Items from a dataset
>>>
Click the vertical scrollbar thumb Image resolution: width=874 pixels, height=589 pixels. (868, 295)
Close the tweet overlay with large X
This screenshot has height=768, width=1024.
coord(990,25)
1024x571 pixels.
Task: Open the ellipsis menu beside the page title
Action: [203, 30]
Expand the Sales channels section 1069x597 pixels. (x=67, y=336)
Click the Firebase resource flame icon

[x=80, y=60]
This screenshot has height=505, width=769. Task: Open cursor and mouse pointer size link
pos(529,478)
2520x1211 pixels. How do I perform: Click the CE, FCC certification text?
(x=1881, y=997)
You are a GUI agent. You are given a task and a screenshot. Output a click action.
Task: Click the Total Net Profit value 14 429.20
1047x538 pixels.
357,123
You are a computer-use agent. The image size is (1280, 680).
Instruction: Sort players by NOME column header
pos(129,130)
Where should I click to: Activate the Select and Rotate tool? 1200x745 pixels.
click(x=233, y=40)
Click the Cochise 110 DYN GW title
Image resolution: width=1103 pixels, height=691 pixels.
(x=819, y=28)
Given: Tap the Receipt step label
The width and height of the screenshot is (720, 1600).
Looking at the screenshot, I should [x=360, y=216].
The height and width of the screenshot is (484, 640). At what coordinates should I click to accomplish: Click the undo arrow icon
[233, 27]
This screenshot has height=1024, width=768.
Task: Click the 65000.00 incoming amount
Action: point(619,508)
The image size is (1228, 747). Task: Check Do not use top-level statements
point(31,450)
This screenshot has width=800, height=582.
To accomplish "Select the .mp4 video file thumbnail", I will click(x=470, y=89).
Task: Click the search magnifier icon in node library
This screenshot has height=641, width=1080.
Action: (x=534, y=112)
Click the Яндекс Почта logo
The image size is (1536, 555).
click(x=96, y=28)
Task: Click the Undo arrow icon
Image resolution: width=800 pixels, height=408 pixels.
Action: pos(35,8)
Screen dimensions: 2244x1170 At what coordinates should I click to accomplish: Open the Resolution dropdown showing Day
<<<
**What to work on**
In the answer, the lines from the first line of the data above through the line containing "Expand the Sales" must appear exactly as written, with nothing else.

**Answer to the exercise**
Click the vertical scrollbar thumb Image resolution: width=874 pixels, height=589 pixels. (868, 295)
Close the tweet overlay with large X
This screenshot has height=768, width=1024.
coord(990,25)
1024x571 pixels.
Task: Open the ellipsis menu beside the page title
Action: [203, 30]
Expand the Sales channels section 1069x597 pixels. (x=67, y=336)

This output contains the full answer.